Aparentemente, não superamos nada. Não houve nenhuma evolução aqui por Terra Brasilis. Um século depois, ainda não é reconhecido de verdade a absurda covardia e desumanidade que foi a escravidão e, muito menos, as cicatrizes que ela deixou em cada um de nós. Não temos, enquanto nação, a dignidade de nos comover como o silenciamento e apagamento da história de todo um povo. Não temos a decência de entender que não basta ser racista, é preciso e urgente ser antirracista.
Mas, eis que novembro é o mês da Consciência Negra no Brasil. E, pra quem é essa consciência? Pra nós, população negra, é que não é. Temos plena ciência de quem somos, da nossa cor, da nossa história, do nosso valor.

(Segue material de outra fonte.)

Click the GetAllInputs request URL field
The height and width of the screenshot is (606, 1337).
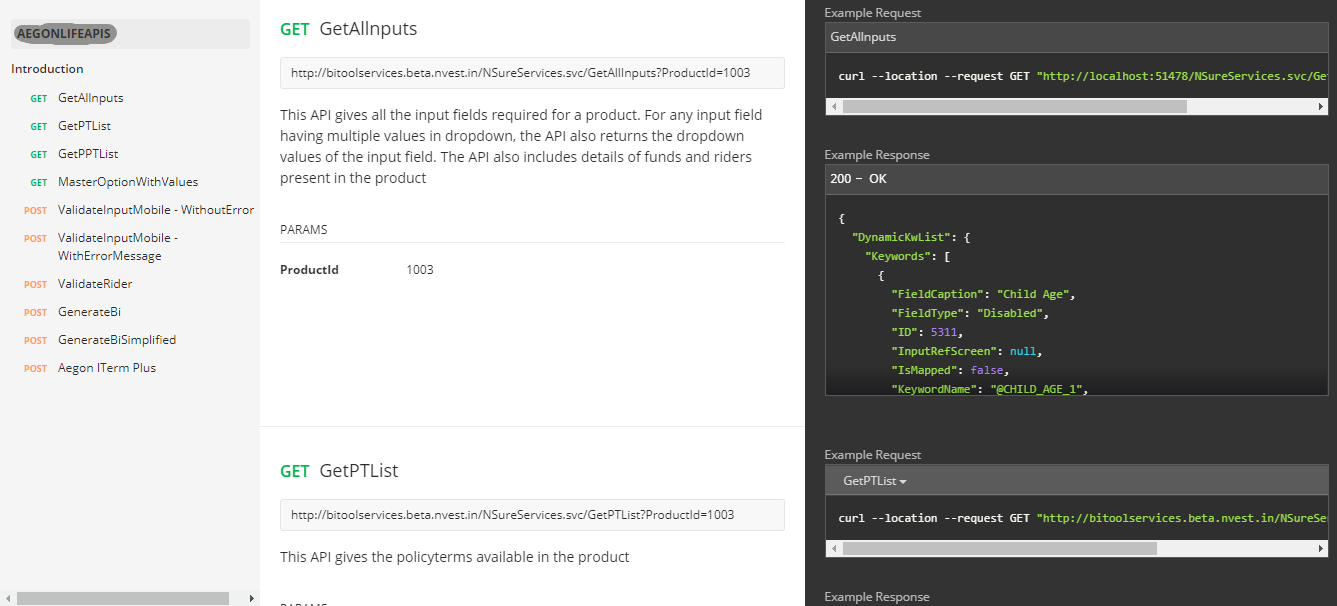tap(532, 73)
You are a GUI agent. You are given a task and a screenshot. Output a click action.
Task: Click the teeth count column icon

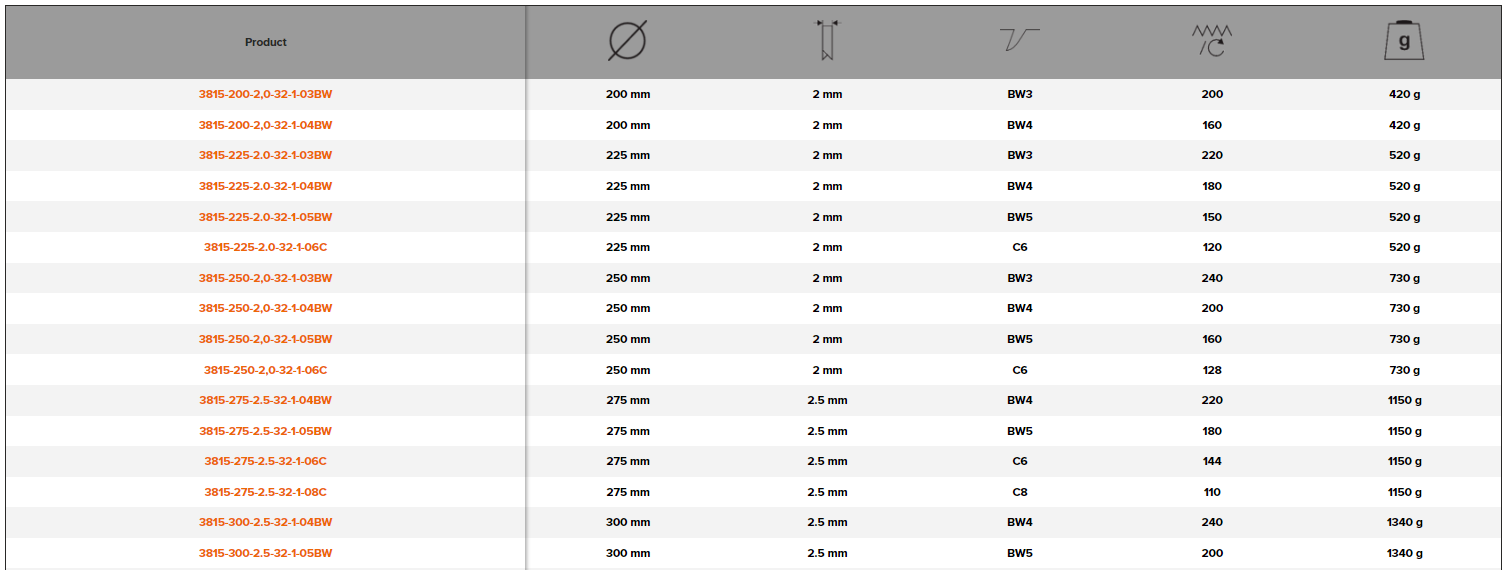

Quem precisa estar consciente de como funciona essa máquina social que amedronta, exclui, violenta e mata gente preta é quem é branco. E ponto!
Parem de nos matar! Infelizmente, aqui George Floyd morre aos montes todos os dias, implorando por piedade, como o Beto, que antes de morrer, olhou pra esposa e pediu: me ajuda! Já era tarde. E agora, quem vai pagar as compras dessa família no mercado?
Quando falamos sobre privilégio branco, somos açoitados por uma sem fim de "mas eu não sou racista". Ok, não é, mas se beneficia de uma sociedade que é.
E, no final, entendemos: privilégio branco é poder ir ao supermercado e sair de lá vivo.